Humans tend to be rational creatures and attempt to make good choices. However, there are times our emotions skew our ability to accurately and appropriately determine what choices are available, and there are other times we don’t have sufficient information to make the best choice. Regardless of the situation, allowing our emotions to control our thinking will generally reduce the potential for making good decisions.
When applied to our personal finances, we’re learning that emotional choices relate more to what the money represents rather the money itself, which means it’s really more about meeting an emotional need than the actual good or service purchased. Emotional spending tends to be an expensive, short-term solution with long-term consequences.
Perceptions Versus Reality
Our perceptions about money tend to be closely related to the messages we received from our parents about the role of money in their lives. If they openly fought over money, we may have learned that managing money was a point of contention or confrontation rather than a cooperative effort in a marriage. If they never discussed money openly, we may have learned that money issues should be kept secret and never talked about in our own family. And if they talked openly about their personal finances, we would tend to have that same expectation of our spouse. That makes it easier to explain how two people in exactly the same financial situation will respond differently.
Having an open, honest discussion with a spouse or future partner about money certainly is not the most romantic topic; however, it may be the key to maintaining a healthy relationship and one of the pillars for building a good marriage. Differences in people’s perception and use of money is often cited as the number one reason for divorce. In other words, it’s not the lack of money but our emotional ties to money that create the problem.
Understanding that we all perceive money a little differently can help facilitate a healthier discussion about financial matters with our spouse or significant other. Following are a few tips to help you get started and hopefully find common ground.
Set a specific time to talk. Selecting a time that is good for both of you and even working together to prepare an agenda will help set the mood. It will also help avoid the potential of blindsiding your partner with a discussion about money, especially if the two of you have different ideas about managing your finances.
Begin by talking about goals.

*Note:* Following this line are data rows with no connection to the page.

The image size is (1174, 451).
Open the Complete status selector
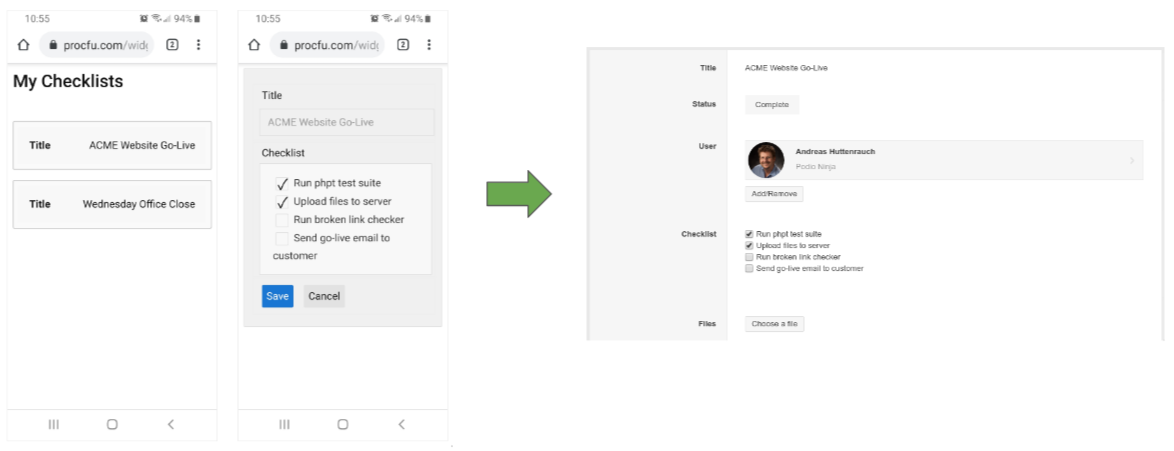[x=771, y=105]
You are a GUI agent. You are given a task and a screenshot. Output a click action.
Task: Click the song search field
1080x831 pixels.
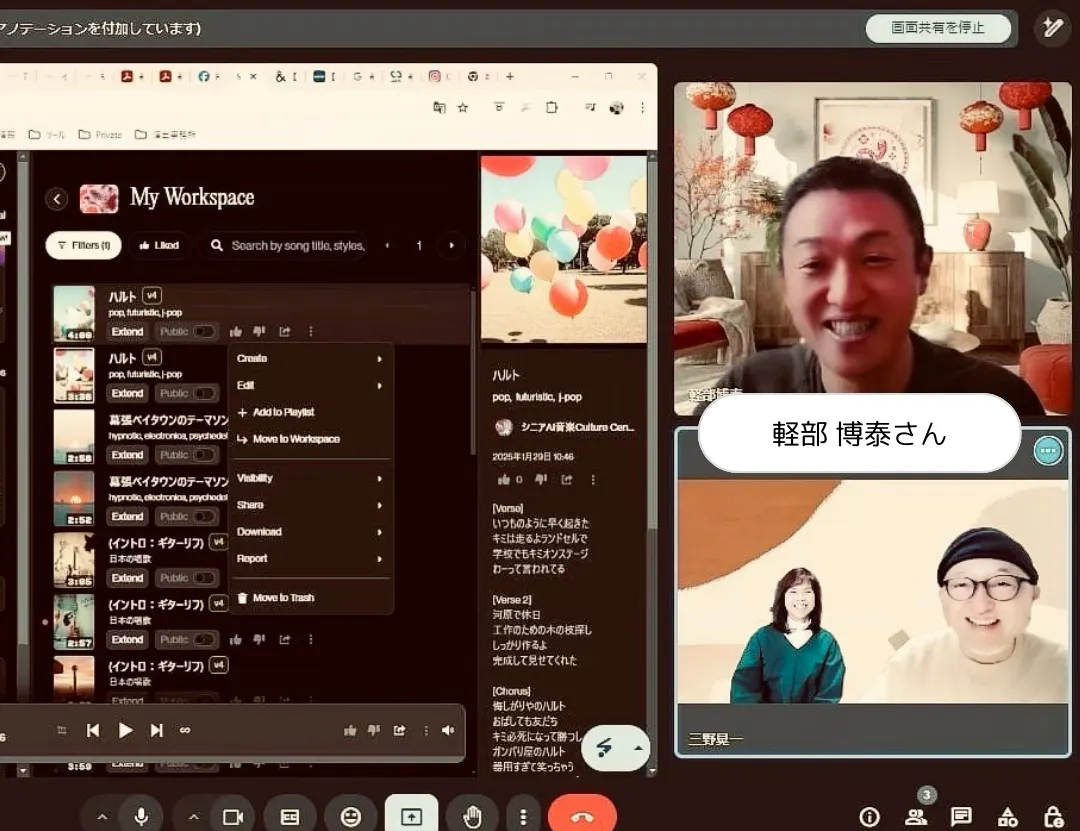point(296,245)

The idea is to talk about positive outcomes rather than focusing only on the negative. You may have individual goals as well as family goals, so write them down and help each find a way to meet them. Be willing to listen to one another’s ideas, and resist saying “no” while listing your goals.
Show your love and respect. We all make mistakes; blaming your partner will only create more dissention and problems. Being aware of your own flaws allows you to be more understanding and caring. You will accomplish much more having a calm, relaxed discussion instead of trying to be right.
Be honest. A recent national survey found that 36 percent of men and 40 percent of women in a married or cohabiting relationships admitted they lied to their spouse about how much they paid for an item. Even the simplest little white lie can create mistrust and can quickly get out of control. Being honest also means being honest with yourself. If you have a spending problem, recognize it and work together to find solutions.
Recognize differences. Men and women often approach problems differently; the same is true for money. Women tend to see money as a security issue while men tend to have a higher risk tolerance. If you reach a point where you cannot agree on a financial matter, it might be best to seek the advice of an impartial third party such as a financial planner or counselor.
Discuss the tough topics. No one really enjoys talking about life insurance, wills or end of life issues. However, having a plan in place will be a great comfort when the time comes. Pre-planning will also reduce the potential for costly emotional decisions.
Agree to talk regularly. Sitting down together to monitor your financial situation will help keep you focused on meeting your goals. Schedule a time to meet monthly or quarterly to reassess any changes or celebrate any successes.
Sue Lynn Sasser, PhD, is a Professor of Economics at the University of Central Oklahoma.